La capienza dei mezzi pubblici, che era all’80%, torna al 100%, questa decisione rischia di dar forza al contagio.

Stop alle navette per la scuola, "Un ritorno alla normalità che non esiste"
Attualità Chiavari - Lavagna, 04 Aprile 2022 ore 12:14

Amt, stop navette per la scuola. Gianni Pastorino (Linea Condivisa): «Un ritorno alla normalità che non c’è».

Il taglio coinvolge tutto il territorio provinciale

A partire da oggi Amt ha annunciato di aver tagliato le navette scolastiche. Si tratta di 10 pullman in meno utili per il servizio scolastico nel capoluogo ligure. Il taglio non interessa solo Genova ma coinvolge tutto il territorio provinciale con 123 corse al giorno che spariscono all’improvviso. Ad ammetterlo è la stessa azienda di trasporto provinciale che annuncia il passaggio da 12.177 a 12.054 corse.

«Si tratta dell’ennesima decisione calata dall’alto senza prendere in considerazione le vere esigenze della cittadinanza - commenta il capogruppo in Consiglio Regionale di Linea Condivisa Gianni Pastorino - Appena terminata, burocraticamente, l’emergenza sanitaria il governo Draghi non verifica se sul territorio si possano creare disagi per il trasporto pubblico. Si promettono fondi non quantificati ma, di fatto sparisce un servizio fondamentale per le scuole».

La capienza dei mezzi pubblici, che era all’80%, torna al 100%, questa decisione rischia di dar forza al contagio.

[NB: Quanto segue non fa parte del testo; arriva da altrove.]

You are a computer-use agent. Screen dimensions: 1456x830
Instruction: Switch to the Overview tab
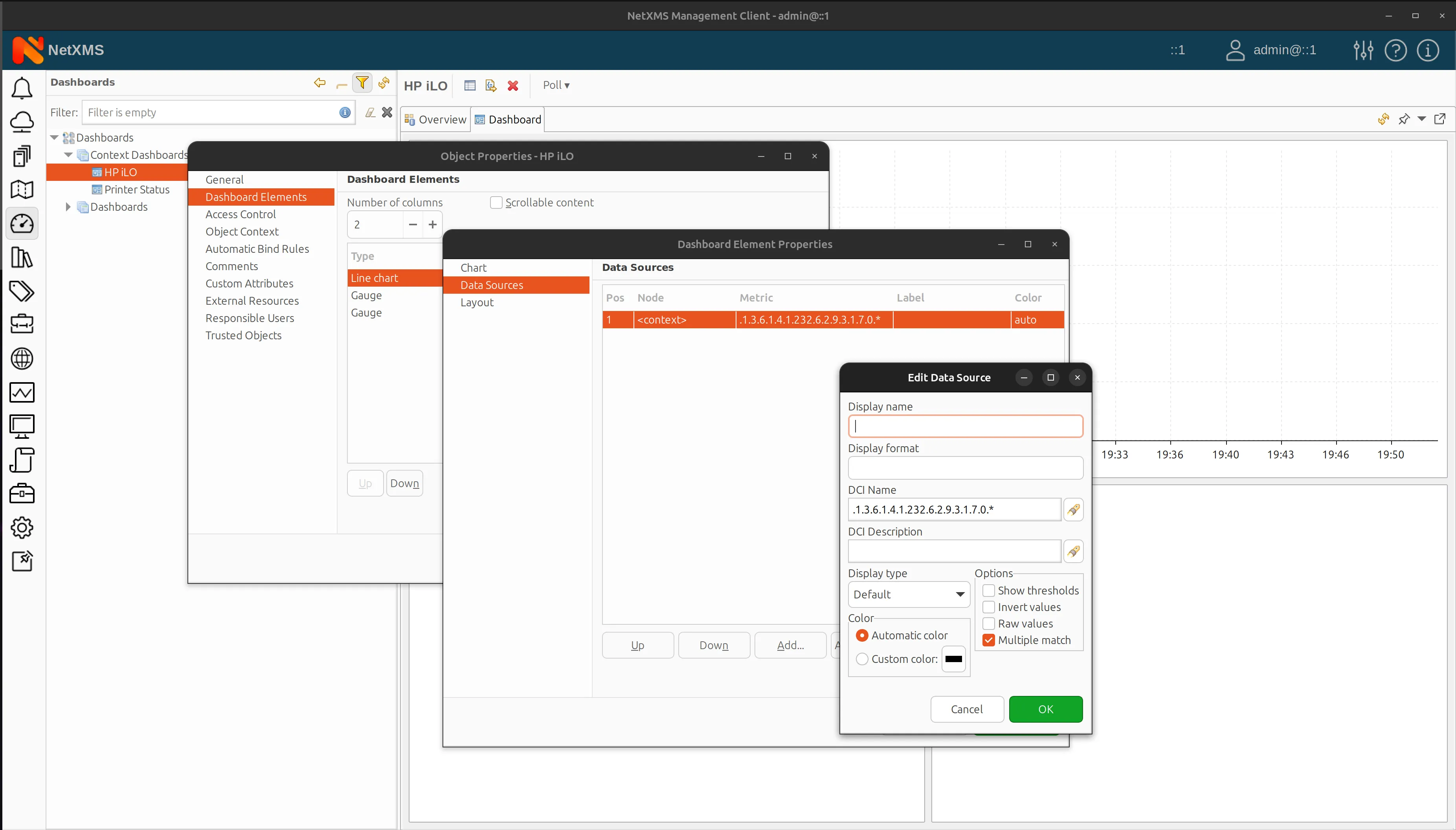click(436, 120)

«A pagare i disagi di questo cambiamento saranno ancora una volta le persone, quelle che hanno bisogno di una sanità pubblica e di un trasporto pubblico efficienti perché non possono permettersi di rivolgersi a laboratori privati per le analisi o al taxi per la mobilità - continua Pastorino - Il governo Draghi guarda unicamente a come risparmiare sulla pelle della cittadinanza. Il Covid c’è ancora e si registra un significativo rimbalzo dei contagi. Nonostante ciò nei prossimi giorni avremo studenti e lavoratori ammassati dentro agli autobus della nostra città».

Se da un lato il governo Draghi prende decisioni senza pensare alle reali conseguenze, dall’altra anche le istituzioni locali dimostrano la loro scarsa attenzione alle esigenze dei cittadini.

«Regione Liguria decide di non intervenire a riguardo e di risparmiare soldi, quei stessi soldi che però non risparmia in comunicazione e viaggi all’estero - conclude Pastorino - C’è da scommetterci che probabilmente dalle prossime settimane avremo un aumento dei contagi che sarà accuratamente silenziato per non destare preoccupazione tra la popolazione».